The next stage was a calling of a sort of truce between my body and myself. I think this happened in my early twenties. I had been sexually assaulted a few times by then though had convinced myself that it wasn’t affecting me. I was dealing with a lot of psychiatric medication side-effects. I was fat and finding that unacceptable to myself. My body didn’t feel like mine and I still hated it. I was reading about fat acceptance and I longed for the peace that the people I was reading about had found. It wasn’t this but I read something like this tweet from Michelle Allison (the Fat Nutritionist):

Your body is not an object, not a sculpture based on some universal and enduring Platonic ideal of beauty — it is a living creature, an animal in your care that needs care and compassion, that suffers and dies if neglected. https://t.co/Q1lTdtI1or— Michelle Allison (@fatnutritionist) December 20, 2017

It lead to a sort of ‘truce’ or ‘deal’ in my head: I won’t hurt you anymore and you will leave me alone. That was the basis of my relationship with my body for the great majority of my adult life. I did the basics to look after it, to some extent anyway, and the rest of the time I was free to ignore it. The best that can be said for this ‘truce’ or ‘deal’ is that it eased my relentless drive to kill myself which had been powered by my hatred of my body. The thoughts were still there but there was a distance too. I self-harmed very rarely. I gave up drinking alcohol entirely and I didn’t take drugs (I was very lucky in that I hadn’t developed addictions to either). I didn’t exercise and didn’t eat very nutritiously but I don’t think I had any disordered eating behaviours either. But it was a miserable, joyless way to live, I see now. Not taking any pleasure in my body, whether that was eating or sex or physical activity, etc, meant missing out on a lot of the experiences that make life worth living and make a human, human.

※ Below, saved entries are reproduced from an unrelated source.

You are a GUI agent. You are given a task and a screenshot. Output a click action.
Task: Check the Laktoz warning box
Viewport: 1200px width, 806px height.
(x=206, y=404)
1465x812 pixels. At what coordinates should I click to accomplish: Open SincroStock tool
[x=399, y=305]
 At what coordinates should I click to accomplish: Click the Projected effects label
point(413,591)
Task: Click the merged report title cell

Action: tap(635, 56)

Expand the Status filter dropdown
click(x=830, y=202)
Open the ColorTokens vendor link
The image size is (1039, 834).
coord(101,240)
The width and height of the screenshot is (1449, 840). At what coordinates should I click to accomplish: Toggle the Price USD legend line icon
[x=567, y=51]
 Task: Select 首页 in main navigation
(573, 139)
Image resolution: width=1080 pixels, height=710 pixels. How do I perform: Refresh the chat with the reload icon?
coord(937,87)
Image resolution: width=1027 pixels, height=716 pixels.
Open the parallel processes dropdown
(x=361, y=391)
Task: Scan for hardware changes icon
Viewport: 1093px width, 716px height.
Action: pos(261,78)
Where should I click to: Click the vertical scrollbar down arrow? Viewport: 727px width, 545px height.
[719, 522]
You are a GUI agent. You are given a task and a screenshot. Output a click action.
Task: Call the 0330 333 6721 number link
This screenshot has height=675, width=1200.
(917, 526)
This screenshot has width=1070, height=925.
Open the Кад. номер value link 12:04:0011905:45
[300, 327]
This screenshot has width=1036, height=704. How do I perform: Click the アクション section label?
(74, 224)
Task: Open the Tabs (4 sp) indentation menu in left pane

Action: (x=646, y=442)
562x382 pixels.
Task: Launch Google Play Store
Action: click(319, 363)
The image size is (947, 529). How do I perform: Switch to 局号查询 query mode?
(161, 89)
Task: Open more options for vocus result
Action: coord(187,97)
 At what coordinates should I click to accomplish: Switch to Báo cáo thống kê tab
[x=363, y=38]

What changed was I read two books this year that profoundly challenged my thinking. The first was Come As You Are by Emily Nagoski about female sexuality which explained a lot of my past experiences to me, not just about sex but also about emotions and the stress responses. The second was Intuitive Eating by Evelyn Tribole and Elyse Resch which explained a lot about eating, hunger and fullness. Both of these books talked matter of factly about taking pleasure in your body and of being connected to your body. It probably sounds ridiculous but I’d never considered that was possible. I kind of knew that some people had strong, solid relationships with their bodies but I didn’t think that applied to any of the people in my life and certainly not to me. But these books were arguing that yes, it was possible for me too.

So I stepped inside my body. Quite terrifying at times and very unsettling. These books made my thoughts safe enough and the meditation released my depersonalisation enough to make it possible. My medication and all the endless self-care I do controls my mood enough, at the moment at least. I still feel some detachment but I think that is fading as my new thoughts bed in. In some ways, I am convinced being connected to my body is a much better way to run things rather than my old detachment and ‘truce’ but in other ways, it feels riskier and more unstable.

I’m still afraid of my body and I still don’t like parts of it but the old hatred and despair has faded away mostly to nothing. I’ve seen it flare up a bit at times but not for long. Is this a new truce? Not really. This is very soppy but I feel like my body and me might be on the same side now. There is something very peaceful and lovely with that.